Si les modifications à la Loi sur les marques de commerce étaient à l'avant-plan l’année dernière, il ne faut surtout pas oublier la Cour fédérale et la Cour d'appel fédérale, qui n'ont pas chômé. D'ailleurs, certaines des décisions rendues en 2019 étaient d'une importance particulière pour les titulaires de marques. Les tribunaux ont émis des lignes directrices quant à divers enjeux clés, notamment en ce qui concerne la radiation pour non-emploi. Les cinq décisions suivantes sont particulièrement révélatrices pour les titulaires de marque au Canada : 

1. L'emploi au Canada : parfois nécessaire, parfois non Sadhu Singh Hamdard Trust c. Navsun Holdings Ltd.

La Cour d'appel fédérale a rendu deux décisions relativement à la marque de commerce AJIT DAILY : l'une concernant une demande d'enregistrement de la marque et l'autre une allégation de commercialisation trompeuse. Dans le cadre de cette dernière, la Cour d'appel du Canada a jugé que l'achalandage requis pour justifier une action de commercialisation trompeuse peut exister au Canada par la réputation du demandeur, même si celui-ci n'y emploie pas la marque. Toutefois, dans l'appel de l'opposition, la Cour nous a rappelé que le caractère distinctif requis pour justifier l'enregistrement doit être acquis par l'emploi de la marque au Canada. Donc, Sadhu Singh a en partie eu gain de cause dans l'action de commercialisation frauduleuse, mais n'a pas réussi à enregistrer sa marque. Voilà une distinction intéressante à garder à l'esprit.

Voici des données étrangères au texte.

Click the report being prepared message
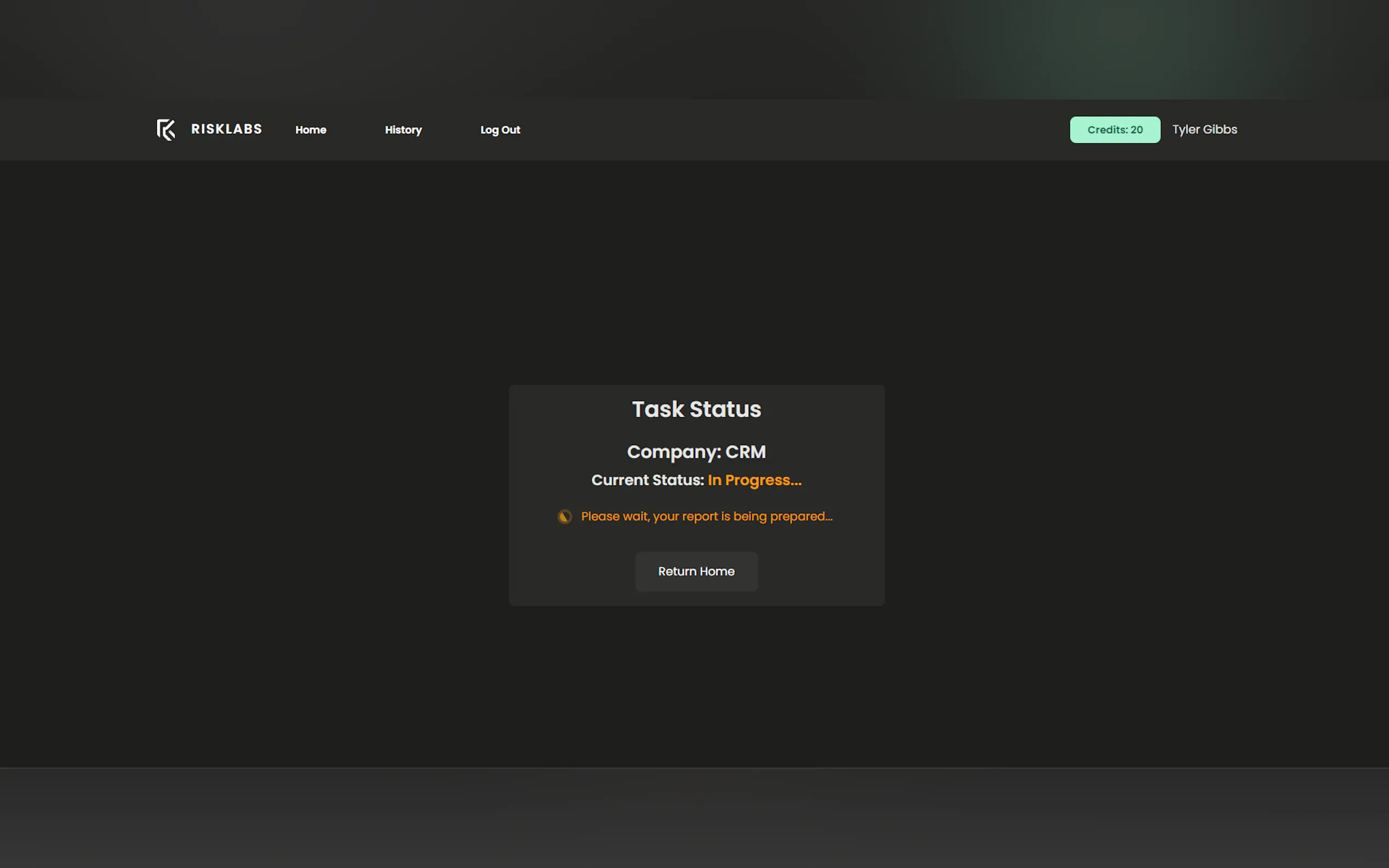This screenshot has height=868, width=1389. coord(707,517)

2. La radiation d'un enregistrement n'annule pas nécessairement tous les droits à une marque – Alliance Laundry Systems LLC c. Whirlpool Canada LP

Au cours des dernières années, nous avons été témoins d'une procédure de radiation pour non-emploi concernant la marque SPEED QUEEN qui a abouti dans les mains de la Cour suprême du Canada. Dès que l'enregistrement de Whirlpool a été radié, Alliance est entrée sur le marché canadien avec son propre produit de marque SPEED QUEEN. Cependant, la radiation de l'enregistrement ne signifiait pas nécessairement que Whirlpool ne détenait plus de droits de common law sur la marque. Whirlpool détenait bel et bien ces droits, et a pu les faire valoir avec succès contre Alliance. Cette affaire nous rappelle qu'une procédure de radiation ne constitue qu'un élément du tableau.

3. Pour qu'une marque soit réputée employée, nul besoin d'avoir généré un profit – Cosmetic Warriors Limited c. Riches, McKenzie & Herbert LLP

Dans le cadre d'une autre procédure de radiation pour non-emploi, la Cour fédérale a ordonné la radiation d'un enregistrement : en raison d'« une absence de profit, la nature promotionnelle et de minimis de la vente aux employés, et le fait que la défenderesse n'est pas habituellement une entreprise de vente de vêtements », la marque n'était pas employée dans le cours normal des affaires. Toutefois, la Cour d’appel fédérale n'était pas d'accord. L'emploi d'une marque de commerce n'est pas synonyme du succès commercial des marchandises qui y sont liées : il n'y a aucune exigence de démontrer que la vente a généré un profit. Une autorisation d'interjeter appel devant la Cour suprême du Canada a été rejetée.

4. Pas d'installations physiques au Canada? Pas de problème, tant qu'il y a un avantage – Live! Holdings LLC c. Oyen Wiggs Green & Mutala LLP

Toujours sur le même sujet, la Cour fédérale a abordé la question de ce qui constitue un emploi au Canada malgré l'absence d'installations physiques. La Cour a révisé la jurisprudence relative aux services et a déterminé que l'existence d'un avantage concret et important doit être démontrée pour constituer un emploi au Canada. Par conséquent, un service en ligne permettant aux Canadiens de faire une réservation à un hôtel aux États-Unis n'offre pas un avantage concret et important au Canada : « le simple fait d'avoir une réservation dans un hôtel situé aux États‑Unis n'est pas un avantage concret et important dont profitent les personnes au Canada, bien que cela puisse garantir qu'une chambre sera disponible à l'arrivée. L'avantage concret n'est accordé qu'une fois que la personne quitte le Canada, se rend aux États‑Unis et complète la réservation. » Ce dossier a été porté en appel; nous attendons donc impatiemment la décision de la Cour d'appel fédérale.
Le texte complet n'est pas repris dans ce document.